**Work instruction:**
When you reach the line that contains "Track Order (578, 11)" in the data below, start reproducing lines exactly, and stop after the line that contains "Verna Angerhofer (41, 1030)".

**Materials provided:**
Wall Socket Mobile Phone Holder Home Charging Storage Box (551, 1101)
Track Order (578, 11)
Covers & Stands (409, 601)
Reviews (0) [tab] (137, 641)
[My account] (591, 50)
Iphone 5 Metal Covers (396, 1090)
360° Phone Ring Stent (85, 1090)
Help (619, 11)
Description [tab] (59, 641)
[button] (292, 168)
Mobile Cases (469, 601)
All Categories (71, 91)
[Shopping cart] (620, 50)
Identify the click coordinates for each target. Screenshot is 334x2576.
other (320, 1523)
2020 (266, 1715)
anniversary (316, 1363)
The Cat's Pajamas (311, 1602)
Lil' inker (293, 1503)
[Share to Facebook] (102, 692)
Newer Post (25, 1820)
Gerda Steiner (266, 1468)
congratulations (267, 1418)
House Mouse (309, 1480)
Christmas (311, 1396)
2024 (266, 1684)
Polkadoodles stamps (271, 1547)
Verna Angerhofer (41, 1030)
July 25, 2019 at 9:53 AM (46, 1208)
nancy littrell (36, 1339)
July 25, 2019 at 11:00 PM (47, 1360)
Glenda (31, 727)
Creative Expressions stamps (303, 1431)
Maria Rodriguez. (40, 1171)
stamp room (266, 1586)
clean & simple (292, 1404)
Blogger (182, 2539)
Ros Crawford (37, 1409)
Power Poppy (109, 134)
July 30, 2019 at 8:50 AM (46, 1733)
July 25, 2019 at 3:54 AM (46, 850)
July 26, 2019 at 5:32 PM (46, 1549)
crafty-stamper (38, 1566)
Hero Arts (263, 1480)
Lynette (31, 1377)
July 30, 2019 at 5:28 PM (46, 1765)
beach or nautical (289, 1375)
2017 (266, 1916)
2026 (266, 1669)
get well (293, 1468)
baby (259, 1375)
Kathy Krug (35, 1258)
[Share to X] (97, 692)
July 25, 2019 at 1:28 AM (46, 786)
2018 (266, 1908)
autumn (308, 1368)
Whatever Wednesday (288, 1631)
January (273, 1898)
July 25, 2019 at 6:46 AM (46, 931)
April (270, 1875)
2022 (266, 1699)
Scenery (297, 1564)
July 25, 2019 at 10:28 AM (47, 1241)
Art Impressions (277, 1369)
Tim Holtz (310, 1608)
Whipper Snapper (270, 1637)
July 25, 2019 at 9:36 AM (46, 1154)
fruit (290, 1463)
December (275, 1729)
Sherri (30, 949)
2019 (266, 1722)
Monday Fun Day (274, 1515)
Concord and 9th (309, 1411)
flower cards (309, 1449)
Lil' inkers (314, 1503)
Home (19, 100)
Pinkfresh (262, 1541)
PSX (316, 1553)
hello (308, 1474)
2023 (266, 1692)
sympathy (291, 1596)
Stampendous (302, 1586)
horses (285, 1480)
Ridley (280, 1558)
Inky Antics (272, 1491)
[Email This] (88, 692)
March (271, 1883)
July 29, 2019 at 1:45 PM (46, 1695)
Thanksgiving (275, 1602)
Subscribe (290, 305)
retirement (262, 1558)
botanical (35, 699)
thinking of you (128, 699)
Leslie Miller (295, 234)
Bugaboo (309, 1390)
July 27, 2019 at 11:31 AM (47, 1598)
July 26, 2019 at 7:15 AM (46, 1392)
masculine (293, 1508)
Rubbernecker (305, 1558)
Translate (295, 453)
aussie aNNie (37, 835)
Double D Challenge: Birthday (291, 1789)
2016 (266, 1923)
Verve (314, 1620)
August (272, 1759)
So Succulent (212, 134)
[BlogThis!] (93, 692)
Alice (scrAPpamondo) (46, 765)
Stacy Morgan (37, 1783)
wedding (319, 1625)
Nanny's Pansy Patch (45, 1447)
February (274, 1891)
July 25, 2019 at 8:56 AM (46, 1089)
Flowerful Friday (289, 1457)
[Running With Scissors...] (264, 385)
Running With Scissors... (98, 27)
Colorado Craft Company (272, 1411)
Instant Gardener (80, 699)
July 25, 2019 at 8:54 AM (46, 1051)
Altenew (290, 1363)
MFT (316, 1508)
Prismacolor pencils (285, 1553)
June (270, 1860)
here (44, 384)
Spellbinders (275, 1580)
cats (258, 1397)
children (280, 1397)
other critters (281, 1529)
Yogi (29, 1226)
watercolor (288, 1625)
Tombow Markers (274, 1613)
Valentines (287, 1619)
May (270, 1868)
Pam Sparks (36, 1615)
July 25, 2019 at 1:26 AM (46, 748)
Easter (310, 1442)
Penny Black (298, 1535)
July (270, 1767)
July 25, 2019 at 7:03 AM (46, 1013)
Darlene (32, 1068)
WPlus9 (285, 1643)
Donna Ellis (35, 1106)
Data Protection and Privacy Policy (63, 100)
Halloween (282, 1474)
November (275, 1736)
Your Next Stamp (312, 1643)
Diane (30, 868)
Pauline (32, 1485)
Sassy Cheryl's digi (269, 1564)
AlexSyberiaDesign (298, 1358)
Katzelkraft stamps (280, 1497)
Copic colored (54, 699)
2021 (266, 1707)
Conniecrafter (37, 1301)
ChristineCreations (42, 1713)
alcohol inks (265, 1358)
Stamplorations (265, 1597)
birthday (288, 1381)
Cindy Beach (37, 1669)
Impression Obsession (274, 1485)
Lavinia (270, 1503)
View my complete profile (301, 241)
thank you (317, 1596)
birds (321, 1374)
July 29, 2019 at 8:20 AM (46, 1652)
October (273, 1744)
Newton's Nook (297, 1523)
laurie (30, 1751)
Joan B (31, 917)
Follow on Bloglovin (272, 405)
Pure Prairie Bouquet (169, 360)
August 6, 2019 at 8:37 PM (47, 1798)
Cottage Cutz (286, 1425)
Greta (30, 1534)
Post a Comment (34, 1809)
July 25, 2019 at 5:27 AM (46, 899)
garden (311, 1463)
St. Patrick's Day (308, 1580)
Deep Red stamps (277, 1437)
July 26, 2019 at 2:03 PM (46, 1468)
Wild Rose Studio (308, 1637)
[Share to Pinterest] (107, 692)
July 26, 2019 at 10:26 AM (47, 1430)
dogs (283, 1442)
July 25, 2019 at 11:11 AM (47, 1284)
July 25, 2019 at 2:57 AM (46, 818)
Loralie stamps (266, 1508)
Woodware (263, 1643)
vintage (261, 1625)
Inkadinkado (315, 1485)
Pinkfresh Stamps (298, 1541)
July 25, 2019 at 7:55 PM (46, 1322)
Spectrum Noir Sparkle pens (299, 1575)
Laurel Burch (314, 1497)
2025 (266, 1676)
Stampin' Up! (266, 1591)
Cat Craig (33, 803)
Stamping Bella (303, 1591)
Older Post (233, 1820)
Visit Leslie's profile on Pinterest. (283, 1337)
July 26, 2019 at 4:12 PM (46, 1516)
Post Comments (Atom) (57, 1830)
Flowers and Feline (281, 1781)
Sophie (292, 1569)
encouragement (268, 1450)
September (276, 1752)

---

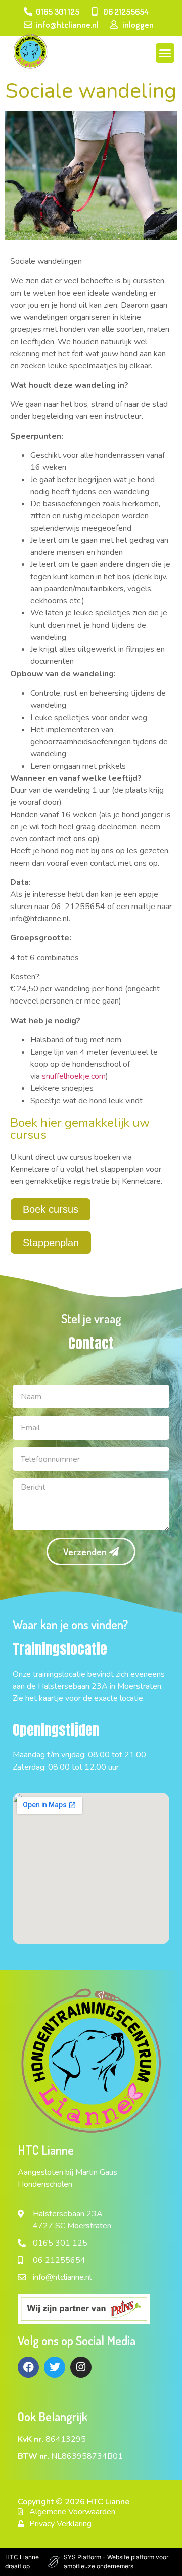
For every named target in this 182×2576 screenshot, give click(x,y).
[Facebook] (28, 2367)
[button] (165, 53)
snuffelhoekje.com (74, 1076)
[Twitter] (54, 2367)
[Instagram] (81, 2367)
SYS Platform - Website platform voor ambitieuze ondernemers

--

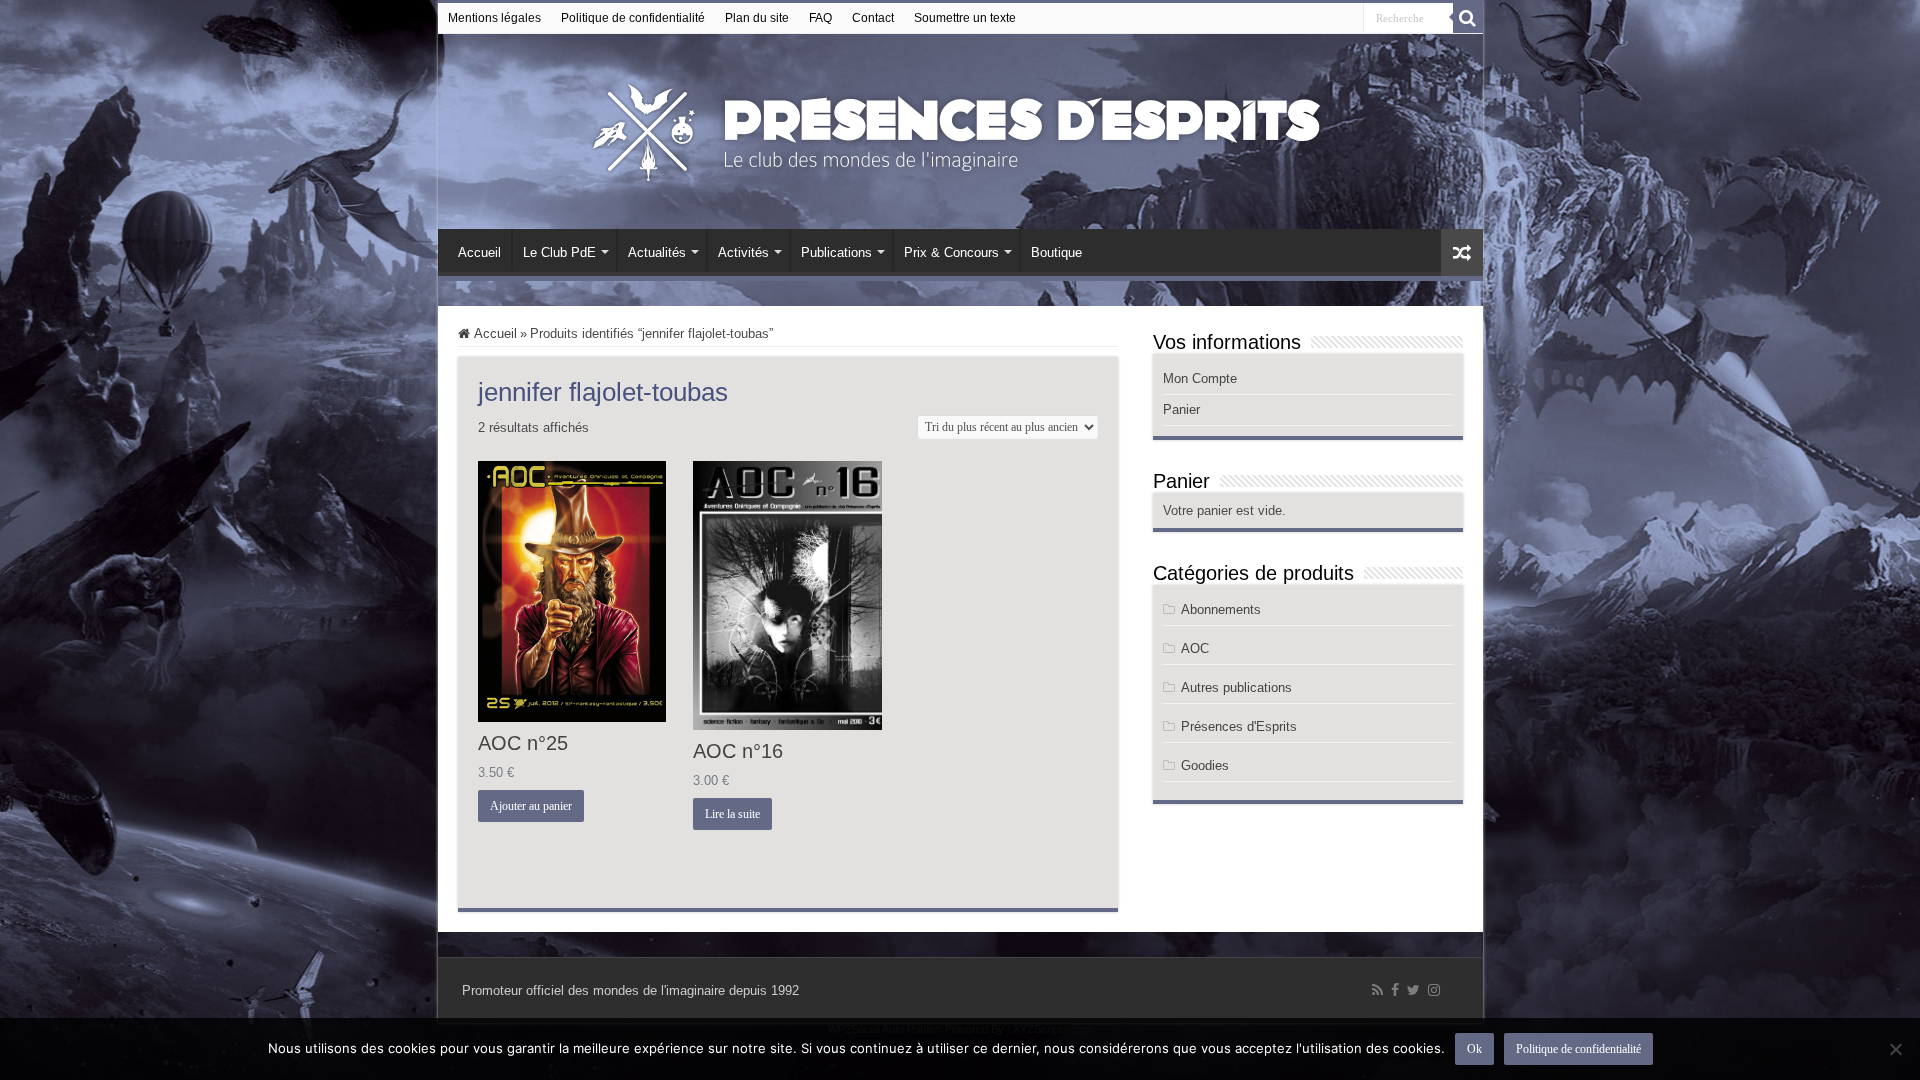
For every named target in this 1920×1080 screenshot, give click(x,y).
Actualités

**Result:**
Track Order (578, 11)
Covers & Stands (409, 601)
Reviews (0) [tab] (137, 641)
[My account] (591, 50)
Iphone 5 Metal Covers (396, 1090)
360° Phone Ring Stent (85, 1090)
Help (619, 11)
Description [tab] (59, 641)
[button] (292, 168)
Mobile Cases (469, 601)
All Categories (71, 91)
[Shopping cart] (620, 50)
Identify the click coordinates for each target. Screenshot is 334x2576.
other (320, 1523)
2020 (266, 1715)
anniversary (316, 1363)
The Cat's Pajamas (311, 1602)
Lil' inker (293, 1503)
[Share to Facebook] (102, 692)
Newer Post (25, 1820)
Gerda Steiner (266, 1468)
congratulations (267, 1418)
House Mouse (309, 1480)
Christmas (311, 1396)
2024 (266, 1684)
Polkadoodles stamps (271, 1547)
Verna Angerhofer (41, 1030)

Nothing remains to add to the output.